Oà la veille de l’ouverture, on se fait des illusions et des rêves de grosses prises, et même en nombre, alors que les pauvres se sont réfugiées dans le fond et les trous, quasi immobiles pour ne pas perdre leur énergie inutilement. Quel sot serait tenté de croire que parce qu’on leur a fichu la paix durant cinq mois, elles vont se ruer sur des leurres et des amorces aussi appétissants soient-ils, alors que dans leur flotte, rien de comestible n’y passe?

Il ne faut donc pas s’attendre à des merveilles pour cette ouverture du Rhône, des rivières et canaux, d’autant plus que les effectifs de la faune aquatique sont au plus bas.

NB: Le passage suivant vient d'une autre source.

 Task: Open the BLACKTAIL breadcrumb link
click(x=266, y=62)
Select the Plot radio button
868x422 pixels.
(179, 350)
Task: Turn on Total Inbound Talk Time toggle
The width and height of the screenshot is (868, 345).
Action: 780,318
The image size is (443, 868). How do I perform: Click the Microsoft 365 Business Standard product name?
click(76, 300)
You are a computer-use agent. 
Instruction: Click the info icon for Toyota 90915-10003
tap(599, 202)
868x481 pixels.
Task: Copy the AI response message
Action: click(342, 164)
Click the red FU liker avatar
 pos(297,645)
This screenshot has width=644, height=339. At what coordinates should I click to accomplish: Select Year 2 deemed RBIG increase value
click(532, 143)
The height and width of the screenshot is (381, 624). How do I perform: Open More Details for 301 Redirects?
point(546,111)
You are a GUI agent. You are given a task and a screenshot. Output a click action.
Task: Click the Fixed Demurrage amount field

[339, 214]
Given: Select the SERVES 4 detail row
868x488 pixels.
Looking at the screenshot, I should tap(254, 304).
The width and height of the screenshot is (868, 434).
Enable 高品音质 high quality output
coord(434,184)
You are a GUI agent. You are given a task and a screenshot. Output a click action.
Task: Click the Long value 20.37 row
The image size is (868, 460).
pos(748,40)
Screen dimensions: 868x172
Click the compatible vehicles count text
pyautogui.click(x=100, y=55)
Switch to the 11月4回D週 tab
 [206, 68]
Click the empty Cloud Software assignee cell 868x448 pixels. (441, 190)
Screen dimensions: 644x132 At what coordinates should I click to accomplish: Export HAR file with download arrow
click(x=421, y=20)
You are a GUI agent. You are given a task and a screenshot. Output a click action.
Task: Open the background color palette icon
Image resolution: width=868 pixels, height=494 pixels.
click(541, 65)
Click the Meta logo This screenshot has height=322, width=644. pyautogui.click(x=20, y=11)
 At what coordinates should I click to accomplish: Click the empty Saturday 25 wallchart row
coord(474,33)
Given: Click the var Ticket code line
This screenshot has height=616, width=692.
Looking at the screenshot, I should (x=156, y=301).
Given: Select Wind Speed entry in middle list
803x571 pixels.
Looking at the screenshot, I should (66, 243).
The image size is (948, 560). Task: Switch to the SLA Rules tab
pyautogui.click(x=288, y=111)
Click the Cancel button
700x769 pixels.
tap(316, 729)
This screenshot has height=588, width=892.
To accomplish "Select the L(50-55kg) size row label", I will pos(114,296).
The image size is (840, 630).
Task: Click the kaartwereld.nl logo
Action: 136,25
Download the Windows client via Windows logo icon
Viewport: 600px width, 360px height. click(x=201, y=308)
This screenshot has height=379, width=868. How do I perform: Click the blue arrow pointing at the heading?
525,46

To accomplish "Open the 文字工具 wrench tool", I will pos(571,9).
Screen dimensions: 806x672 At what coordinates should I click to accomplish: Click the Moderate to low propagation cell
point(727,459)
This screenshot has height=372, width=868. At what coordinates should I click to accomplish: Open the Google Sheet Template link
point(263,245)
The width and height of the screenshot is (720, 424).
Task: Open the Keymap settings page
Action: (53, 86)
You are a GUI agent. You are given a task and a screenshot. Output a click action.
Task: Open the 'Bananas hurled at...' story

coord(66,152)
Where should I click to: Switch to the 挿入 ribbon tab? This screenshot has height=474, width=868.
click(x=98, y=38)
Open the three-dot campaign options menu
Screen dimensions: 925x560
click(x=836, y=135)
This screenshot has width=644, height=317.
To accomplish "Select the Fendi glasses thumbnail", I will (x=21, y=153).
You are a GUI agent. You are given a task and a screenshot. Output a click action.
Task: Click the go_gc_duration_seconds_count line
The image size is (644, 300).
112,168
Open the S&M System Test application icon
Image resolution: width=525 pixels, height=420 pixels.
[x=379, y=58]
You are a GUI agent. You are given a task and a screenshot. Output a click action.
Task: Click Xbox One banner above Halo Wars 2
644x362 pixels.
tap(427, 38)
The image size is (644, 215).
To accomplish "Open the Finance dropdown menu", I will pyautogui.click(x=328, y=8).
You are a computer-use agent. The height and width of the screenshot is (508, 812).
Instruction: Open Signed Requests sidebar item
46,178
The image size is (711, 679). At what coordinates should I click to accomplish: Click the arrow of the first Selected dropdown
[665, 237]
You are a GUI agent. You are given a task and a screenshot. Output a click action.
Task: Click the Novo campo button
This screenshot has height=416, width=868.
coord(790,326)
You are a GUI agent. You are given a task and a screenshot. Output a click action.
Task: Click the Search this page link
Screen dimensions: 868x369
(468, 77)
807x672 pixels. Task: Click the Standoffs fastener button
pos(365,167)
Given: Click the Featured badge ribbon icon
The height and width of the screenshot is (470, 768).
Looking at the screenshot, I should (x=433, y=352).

Nous avons eu des ouvertures d’anthologie, avec des foules de poissons superbes, sous un soleil radieux avec à la clef: le pique-nique ou la grillade partagée et le fendant coulant à flot. Nos amis vaudois, pêchant dans le Rhône, préparaient la soupe à l’oignon. Il nous suffisait de passer le pont avec les bouteilles et c’était la fête, la belle fête.

Malheureusement, ce ne sont que des souvenirs et les pêches miraculeuses ne sont pas légion. Modérons donc nos transports d’espérance et de joie. Allons-y comme des soldats bravant les éléments et l’adversité. Les miracles arrivent parfois…

Poissons pas pris, poissons partis, foutons-leur la paix… Courage, fuyons…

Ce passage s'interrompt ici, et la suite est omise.